[Collected data entries]

*** Block opens ***

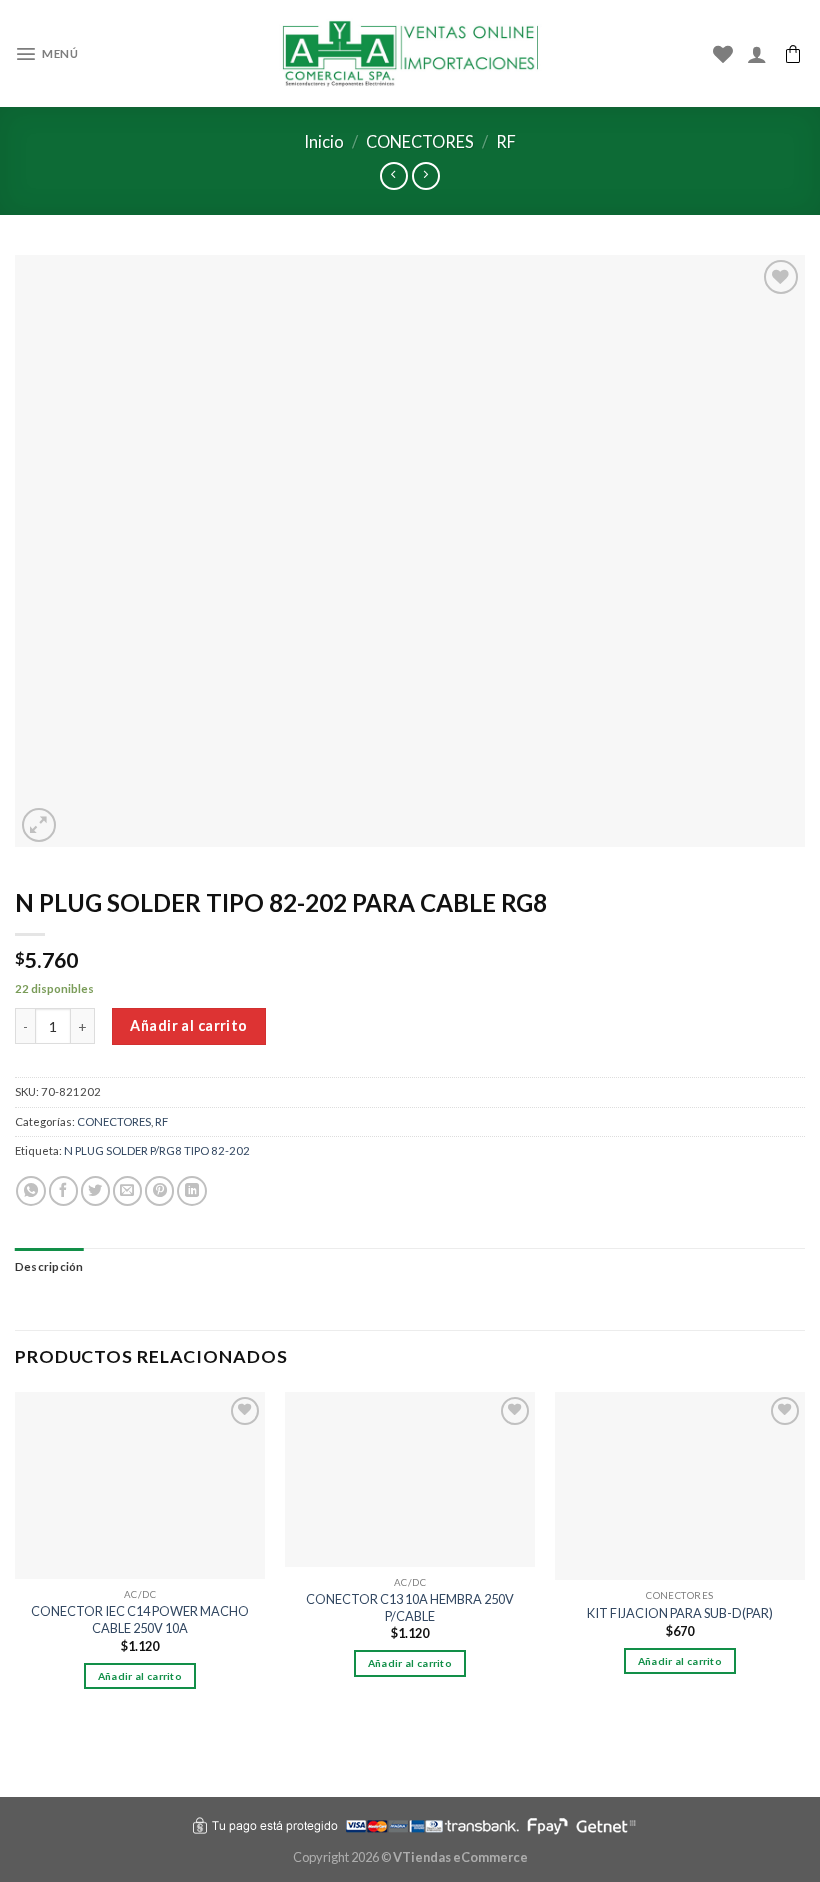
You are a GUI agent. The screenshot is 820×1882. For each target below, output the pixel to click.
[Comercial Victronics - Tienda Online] (410, 54)
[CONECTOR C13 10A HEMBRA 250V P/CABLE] (410, 1479)
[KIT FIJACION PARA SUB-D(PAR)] (680, 1486)
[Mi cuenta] (757, 54)
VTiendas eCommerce (460, 1857)
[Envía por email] (127, 1191)
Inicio (324, 141)
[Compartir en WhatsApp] (30, 1191)
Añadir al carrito (188, 1025)
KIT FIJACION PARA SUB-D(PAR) (680, 1613)
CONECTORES (420, 141)
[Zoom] (39, 825)
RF (506, 141)
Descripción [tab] (49, 1266)
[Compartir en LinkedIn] (191, 1191)
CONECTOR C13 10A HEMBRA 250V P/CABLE (410, 1607)
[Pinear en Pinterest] (159, 1191)
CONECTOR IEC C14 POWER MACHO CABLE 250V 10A (140, 1619)
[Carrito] (793, 54)
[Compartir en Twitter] (95, 1191)
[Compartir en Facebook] (63, 1191)
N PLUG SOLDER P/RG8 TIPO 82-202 (157, 1150)
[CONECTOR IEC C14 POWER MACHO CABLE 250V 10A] (140, 1486)
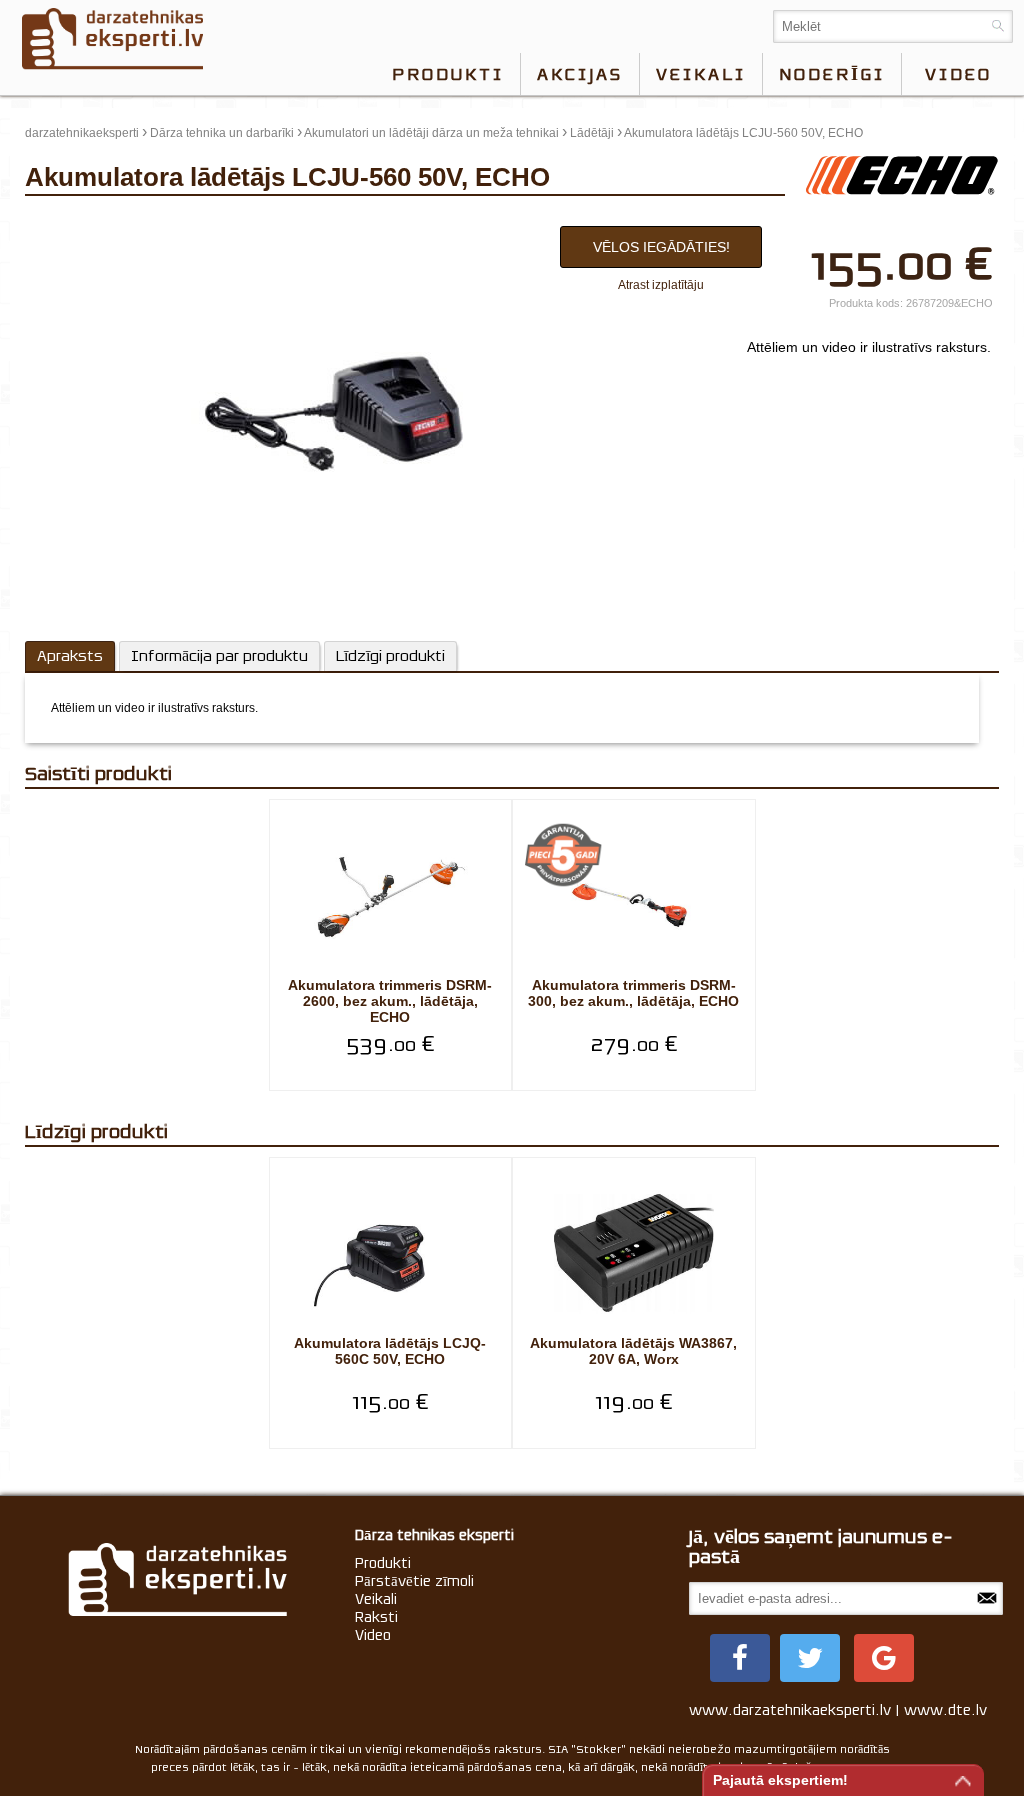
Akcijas (580, 74)
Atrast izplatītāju (661, 285)
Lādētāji (592, 133)
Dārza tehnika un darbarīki (222, 133)
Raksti (376, 1617)
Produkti (448, 74)
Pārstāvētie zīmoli (414, 1581)
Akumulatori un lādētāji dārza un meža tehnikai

*** Block closes ***

* _DESCRIPTION OF THE TASK_: Repeat the data word for word, minus any pictures.

* _REPLY TO THE EXERCISE_:
You are a GUI agent. The screenshot is 820×1882. For each target below, output the pixel to click.
[Comercial Victronics - Tienda Online] (410, 54)
[CONECTOR C13 10A HEMBRA 250V P/CABLE] (410, 1479)
[KIT FIJACION PARA SUB-D(PAR)] (680, 1486)
[Mi cuenta] (757, 54)
VTiendas eCommerce (460, 1857)
[Envía por email] (127, 1191)
Inicio (324, 141)
[Compartir en WhatsApp] (30, 1191)
Añadir al carrito (188, 1025)
KIT FIJACION PARA SUB-D(PAR) (680, 1613)
CONECTORES (420, 141)
[Zoom] (39, 825)
RF (506, 141)
Descripción [tab] (49, 1266)
[Compartir en LinkedIn] (191, 1191)
CONECTOR C13 10A HEMBRA 250V P/CABLE (410, 1607)
[Pinear en Pinterest] (159, 1191)
CONECTOR IEC C14 POWER MACHO CABLE 250V 10A (140, 1619)
[Carrito] (793, 54)
[Compartir en Twitter] (95, 1191)
[Compartir en Facebook] (63, 1191)
N PLUG SOLDER P/RG8 TIPO 82-202 (157, 1150)
[CONECTOR IEC C14 POWER MACHO CABLE 250V 10A] (140, 1486)
Akcijas (580, 74)
Atrast izplatītāju (661, 285)
Lādētāji (592, 133)
Dārza tehnika un darbarīki (222, 133)
Raksti (376, 1617)
Produkti (448, 74)
Pārstāvētie zīmoli (414, 1581)
Akumulatori un lādētāji dārza un meža tehnikai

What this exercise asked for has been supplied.